Growth related hormones in idiopathic scoliosis. An endocrine basis for accelerated growth.

L B Skogland, J A Miller.   

Abstract

In a total of 95 children with idiopathic scoliosis and 60 controls between the ages of 7 and 17 years, a prospective study of hormones related to growth and maturation was carried out. The pituitary release mechanism for growth hormone was evaluated using the propanolol/L-dopa stimulation test. In addition the blood levels of testosterone, sex hormone binding globulin, oestradiol, thyroxin, prolactin, cortisol, follicle stimulating hormone and luteinizing hormone were determined. The girls were divided into age groups and all results were evaluated according to chronological and skeletal age.
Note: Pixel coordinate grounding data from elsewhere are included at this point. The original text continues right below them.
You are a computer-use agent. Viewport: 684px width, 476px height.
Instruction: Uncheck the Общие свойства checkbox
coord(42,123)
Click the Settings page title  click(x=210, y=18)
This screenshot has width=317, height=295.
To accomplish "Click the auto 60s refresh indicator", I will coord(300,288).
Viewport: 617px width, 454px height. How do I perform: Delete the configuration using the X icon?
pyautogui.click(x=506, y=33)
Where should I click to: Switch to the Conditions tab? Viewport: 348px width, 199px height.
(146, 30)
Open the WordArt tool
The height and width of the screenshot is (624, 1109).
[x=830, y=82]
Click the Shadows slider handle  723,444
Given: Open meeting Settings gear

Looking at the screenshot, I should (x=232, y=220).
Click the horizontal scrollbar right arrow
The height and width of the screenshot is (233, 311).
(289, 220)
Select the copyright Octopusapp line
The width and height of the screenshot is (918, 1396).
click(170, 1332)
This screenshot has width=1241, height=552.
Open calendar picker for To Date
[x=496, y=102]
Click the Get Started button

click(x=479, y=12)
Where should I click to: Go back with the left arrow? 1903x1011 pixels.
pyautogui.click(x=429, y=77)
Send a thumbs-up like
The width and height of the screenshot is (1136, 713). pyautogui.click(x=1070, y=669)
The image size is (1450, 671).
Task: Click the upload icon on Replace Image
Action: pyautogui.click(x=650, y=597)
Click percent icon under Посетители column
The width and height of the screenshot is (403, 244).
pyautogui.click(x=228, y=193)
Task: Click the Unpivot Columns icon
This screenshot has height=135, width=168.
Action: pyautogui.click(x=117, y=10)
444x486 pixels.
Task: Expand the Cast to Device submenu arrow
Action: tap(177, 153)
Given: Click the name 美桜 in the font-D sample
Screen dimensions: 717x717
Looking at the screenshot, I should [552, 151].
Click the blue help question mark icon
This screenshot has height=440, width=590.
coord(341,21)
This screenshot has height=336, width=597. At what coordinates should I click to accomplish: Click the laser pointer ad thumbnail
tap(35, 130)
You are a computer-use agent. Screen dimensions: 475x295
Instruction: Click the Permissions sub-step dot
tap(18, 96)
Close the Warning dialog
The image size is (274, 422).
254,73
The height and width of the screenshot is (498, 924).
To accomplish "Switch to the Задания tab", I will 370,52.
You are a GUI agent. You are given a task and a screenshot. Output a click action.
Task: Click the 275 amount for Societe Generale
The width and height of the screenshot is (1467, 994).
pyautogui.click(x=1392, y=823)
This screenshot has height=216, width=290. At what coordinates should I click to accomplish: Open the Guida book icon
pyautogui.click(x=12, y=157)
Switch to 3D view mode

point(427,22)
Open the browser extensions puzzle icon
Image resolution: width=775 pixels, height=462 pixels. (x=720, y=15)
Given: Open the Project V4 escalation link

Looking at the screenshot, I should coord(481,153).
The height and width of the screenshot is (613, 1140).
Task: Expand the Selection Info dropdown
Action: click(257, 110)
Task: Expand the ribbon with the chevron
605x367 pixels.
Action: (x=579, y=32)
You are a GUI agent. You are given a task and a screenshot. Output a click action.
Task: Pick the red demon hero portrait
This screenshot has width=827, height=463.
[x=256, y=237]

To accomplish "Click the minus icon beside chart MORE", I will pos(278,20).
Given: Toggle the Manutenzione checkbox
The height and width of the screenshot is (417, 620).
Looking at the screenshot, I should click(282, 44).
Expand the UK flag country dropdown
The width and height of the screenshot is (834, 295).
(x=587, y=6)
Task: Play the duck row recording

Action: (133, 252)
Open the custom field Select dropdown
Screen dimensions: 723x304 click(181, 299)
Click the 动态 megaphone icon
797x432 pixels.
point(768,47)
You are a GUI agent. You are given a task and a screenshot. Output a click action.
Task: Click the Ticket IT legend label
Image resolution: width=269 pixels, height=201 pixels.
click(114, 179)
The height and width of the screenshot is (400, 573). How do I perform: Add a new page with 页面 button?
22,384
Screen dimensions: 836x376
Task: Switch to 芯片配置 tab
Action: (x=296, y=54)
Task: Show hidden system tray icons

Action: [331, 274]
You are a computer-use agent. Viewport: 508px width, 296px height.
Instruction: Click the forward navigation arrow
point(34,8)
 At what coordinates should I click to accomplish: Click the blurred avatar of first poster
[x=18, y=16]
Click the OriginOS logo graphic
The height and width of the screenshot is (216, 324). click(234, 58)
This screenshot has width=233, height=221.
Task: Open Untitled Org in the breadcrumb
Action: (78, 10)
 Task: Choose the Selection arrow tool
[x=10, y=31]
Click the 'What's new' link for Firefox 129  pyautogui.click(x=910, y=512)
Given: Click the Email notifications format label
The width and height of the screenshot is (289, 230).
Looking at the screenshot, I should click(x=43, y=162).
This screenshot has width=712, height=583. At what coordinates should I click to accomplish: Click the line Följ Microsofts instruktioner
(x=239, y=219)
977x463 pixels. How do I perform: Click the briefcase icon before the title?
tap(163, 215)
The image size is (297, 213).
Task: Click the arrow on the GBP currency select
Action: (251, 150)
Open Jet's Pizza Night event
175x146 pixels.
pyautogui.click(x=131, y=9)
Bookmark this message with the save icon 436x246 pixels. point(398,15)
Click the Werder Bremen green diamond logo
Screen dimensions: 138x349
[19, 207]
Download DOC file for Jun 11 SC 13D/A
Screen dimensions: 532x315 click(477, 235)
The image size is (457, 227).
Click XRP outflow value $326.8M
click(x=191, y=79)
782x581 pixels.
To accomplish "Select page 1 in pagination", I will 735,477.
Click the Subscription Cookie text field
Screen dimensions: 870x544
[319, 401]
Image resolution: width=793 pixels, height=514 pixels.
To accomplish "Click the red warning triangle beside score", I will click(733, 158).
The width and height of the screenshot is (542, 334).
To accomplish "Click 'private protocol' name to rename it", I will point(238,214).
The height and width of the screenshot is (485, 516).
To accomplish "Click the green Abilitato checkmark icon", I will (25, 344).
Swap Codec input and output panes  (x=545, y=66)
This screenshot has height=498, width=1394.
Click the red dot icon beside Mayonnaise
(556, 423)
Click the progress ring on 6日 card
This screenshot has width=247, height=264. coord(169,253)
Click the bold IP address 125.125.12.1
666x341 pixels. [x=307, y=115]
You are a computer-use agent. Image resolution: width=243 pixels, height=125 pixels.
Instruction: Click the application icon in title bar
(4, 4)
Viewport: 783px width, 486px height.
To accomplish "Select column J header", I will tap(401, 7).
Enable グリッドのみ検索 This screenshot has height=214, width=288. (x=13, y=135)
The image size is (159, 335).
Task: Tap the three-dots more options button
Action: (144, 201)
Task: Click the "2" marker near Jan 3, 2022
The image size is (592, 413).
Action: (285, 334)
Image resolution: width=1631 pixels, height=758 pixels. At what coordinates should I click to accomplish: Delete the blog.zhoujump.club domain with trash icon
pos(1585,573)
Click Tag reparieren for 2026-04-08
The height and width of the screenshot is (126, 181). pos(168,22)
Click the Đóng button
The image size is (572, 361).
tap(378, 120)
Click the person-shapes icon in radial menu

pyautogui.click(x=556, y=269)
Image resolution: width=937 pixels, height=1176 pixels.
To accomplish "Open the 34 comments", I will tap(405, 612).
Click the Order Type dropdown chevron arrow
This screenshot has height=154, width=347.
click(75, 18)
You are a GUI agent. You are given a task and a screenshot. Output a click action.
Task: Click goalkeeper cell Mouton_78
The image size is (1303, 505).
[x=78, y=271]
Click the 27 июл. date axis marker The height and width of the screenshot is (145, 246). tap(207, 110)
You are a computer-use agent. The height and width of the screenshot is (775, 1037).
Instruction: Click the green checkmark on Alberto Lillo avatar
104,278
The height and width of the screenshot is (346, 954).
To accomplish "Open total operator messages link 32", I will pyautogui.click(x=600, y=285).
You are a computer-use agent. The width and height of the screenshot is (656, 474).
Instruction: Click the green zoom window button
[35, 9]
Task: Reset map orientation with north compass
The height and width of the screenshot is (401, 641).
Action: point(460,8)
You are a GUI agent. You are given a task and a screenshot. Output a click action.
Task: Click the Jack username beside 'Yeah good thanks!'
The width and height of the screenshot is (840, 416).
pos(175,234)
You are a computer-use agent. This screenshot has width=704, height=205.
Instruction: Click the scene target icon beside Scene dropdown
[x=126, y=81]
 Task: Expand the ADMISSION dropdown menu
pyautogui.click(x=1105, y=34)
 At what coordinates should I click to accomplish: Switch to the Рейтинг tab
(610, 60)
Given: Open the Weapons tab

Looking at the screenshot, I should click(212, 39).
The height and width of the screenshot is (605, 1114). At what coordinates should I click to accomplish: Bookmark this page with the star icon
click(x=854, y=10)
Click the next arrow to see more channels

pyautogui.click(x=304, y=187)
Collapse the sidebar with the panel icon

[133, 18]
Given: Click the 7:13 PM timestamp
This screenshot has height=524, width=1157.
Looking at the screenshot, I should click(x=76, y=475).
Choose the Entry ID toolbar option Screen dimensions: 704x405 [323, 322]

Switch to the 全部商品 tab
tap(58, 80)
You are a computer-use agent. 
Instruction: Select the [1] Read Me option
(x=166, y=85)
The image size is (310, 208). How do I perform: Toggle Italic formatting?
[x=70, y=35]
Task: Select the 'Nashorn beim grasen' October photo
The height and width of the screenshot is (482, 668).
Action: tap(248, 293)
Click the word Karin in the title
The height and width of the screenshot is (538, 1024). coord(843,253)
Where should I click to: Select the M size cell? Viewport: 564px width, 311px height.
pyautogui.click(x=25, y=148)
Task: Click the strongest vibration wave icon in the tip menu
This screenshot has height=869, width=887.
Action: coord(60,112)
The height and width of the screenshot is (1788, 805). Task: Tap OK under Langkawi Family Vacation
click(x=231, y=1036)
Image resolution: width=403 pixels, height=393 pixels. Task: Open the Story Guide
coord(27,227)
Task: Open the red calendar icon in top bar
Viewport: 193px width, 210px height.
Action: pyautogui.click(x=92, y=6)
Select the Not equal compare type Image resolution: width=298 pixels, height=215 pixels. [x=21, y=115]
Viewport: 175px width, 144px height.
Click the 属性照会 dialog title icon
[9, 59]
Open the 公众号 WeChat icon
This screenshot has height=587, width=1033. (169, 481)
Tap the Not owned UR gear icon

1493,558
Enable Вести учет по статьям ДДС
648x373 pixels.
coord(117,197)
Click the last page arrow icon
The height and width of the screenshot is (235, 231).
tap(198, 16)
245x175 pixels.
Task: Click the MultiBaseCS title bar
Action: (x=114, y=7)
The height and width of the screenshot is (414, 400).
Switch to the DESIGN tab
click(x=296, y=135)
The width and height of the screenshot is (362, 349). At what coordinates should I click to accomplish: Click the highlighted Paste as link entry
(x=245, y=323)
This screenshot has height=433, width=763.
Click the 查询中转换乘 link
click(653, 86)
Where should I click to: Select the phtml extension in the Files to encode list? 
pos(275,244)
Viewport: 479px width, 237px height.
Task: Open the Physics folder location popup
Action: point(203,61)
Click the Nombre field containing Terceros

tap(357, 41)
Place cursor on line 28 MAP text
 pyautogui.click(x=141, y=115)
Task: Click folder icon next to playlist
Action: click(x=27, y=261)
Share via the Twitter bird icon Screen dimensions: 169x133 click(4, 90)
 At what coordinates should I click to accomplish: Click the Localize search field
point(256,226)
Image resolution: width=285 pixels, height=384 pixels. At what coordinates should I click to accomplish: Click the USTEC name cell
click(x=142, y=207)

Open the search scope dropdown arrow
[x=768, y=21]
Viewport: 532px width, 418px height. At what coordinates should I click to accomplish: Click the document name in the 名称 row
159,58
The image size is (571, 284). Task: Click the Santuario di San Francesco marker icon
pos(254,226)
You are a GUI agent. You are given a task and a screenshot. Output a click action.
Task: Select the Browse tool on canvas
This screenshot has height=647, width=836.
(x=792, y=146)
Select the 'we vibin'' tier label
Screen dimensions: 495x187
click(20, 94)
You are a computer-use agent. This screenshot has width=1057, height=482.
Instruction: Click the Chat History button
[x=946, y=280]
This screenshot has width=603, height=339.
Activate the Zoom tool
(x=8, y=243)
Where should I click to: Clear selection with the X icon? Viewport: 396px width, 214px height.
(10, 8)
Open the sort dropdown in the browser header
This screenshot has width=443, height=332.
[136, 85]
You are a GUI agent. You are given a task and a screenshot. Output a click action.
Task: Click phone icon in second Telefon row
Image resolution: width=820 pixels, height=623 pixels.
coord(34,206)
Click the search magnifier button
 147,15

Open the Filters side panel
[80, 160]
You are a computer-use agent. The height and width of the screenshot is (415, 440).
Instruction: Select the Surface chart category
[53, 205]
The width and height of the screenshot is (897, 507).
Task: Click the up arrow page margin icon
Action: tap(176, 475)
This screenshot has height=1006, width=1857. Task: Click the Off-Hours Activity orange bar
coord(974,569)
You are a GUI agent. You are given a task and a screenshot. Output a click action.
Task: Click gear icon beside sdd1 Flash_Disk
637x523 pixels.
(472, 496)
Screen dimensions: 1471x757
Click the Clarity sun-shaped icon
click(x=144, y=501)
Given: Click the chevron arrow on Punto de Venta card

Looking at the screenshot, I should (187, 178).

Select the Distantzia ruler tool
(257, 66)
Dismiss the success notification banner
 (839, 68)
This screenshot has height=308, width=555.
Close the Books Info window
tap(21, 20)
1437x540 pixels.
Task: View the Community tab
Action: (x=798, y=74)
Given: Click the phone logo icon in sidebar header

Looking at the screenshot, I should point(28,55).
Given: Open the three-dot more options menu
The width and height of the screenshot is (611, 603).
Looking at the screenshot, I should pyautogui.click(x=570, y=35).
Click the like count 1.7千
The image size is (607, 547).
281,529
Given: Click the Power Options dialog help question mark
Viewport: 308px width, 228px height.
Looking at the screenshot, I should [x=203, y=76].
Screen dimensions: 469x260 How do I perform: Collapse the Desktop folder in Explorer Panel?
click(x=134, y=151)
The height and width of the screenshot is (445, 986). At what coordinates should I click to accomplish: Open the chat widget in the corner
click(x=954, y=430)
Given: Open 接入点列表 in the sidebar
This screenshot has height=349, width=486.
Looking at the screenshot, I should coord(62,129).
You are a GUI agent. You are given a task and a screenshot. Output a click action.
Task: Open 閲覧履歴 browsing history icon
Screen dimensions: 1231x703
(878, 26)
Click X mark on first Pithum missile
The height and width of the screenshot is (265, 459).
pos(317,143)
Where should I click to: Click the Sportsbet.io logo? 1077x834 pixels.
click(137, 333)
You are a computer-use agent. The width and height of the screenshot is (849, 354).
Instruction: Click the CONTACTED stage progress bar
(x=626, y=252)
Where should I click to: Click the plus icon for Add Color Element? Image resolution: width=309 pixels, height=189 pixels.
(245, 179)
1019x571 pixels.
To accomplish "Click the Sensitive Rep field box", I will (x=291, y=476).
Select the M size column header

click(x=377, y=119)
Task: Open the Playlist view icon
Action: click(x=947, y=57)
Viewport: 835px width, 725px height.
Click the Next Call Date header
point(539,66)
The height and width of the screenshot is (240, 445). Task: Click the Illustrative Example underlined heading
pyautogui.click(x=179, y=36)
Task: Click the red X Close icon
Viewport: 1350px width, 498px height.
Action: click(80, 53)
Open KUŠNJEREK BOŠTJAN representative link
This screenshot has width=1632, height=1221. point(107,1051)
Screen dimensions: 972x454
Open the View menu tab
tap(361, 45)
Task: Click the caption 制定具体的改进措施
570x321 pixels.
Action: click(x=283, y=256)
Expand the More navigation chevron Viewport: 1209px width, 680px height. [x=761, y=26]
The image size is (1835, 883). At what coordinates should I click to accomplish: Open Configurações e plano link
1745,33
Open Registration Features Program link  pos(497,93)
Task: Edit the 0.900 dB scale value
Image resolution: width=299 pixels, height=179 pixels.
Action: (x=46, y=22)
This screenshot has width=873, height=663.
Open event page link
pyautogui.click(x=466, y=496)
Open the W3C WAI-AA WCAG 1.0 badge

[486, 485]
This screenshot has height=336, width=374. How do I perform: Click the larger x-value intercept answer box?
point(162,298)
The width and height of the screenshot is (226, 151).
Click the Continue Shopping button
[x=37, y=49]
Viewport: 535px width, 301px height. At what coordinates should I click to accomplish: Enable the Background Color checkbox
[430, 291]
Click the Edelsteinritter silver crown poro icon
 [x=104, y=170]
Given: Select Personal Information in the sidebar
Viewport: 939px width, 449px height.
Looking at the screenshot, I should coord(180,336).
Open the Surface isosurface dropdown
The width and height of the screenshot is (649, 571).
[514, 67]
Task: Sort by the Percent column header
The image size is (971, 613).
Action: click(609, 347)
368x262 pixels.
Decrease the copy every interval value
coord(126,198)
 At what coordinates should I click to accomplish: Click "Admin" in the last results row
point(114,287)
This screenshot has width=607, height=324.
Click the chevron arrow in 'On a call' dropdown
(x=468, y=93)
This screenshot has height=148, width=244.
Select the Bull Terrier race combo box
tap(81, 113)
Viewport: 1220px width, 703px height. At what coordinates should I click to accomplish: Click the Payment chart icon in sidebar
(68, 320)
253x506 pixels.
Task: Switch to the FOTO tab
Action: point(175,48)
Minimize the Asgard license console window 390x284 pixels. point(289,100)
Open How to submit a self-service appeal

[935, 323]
The number of boys was too small (25) to allow subdivision into age groups. The girls with idiopathic scoliosis had a significantly higher response to the growth hormone stimulation test than had the controls between the ages of 7 and 12 years whereas no significant difference could be found for the older girls. In girls with a skeletal age between 9 and 12 years a significantly higher mean serum level of testosterone was found (P less than 0.05). No significant differences could be demonstrated for the remaining hormones. Growth hormone and testosterone are the most important growth factors in prepubertal and pubertal children. Thus, the present findings suggest a hormonal basis for the increased stature in children with idiopathic scoliosis which has previously been reported.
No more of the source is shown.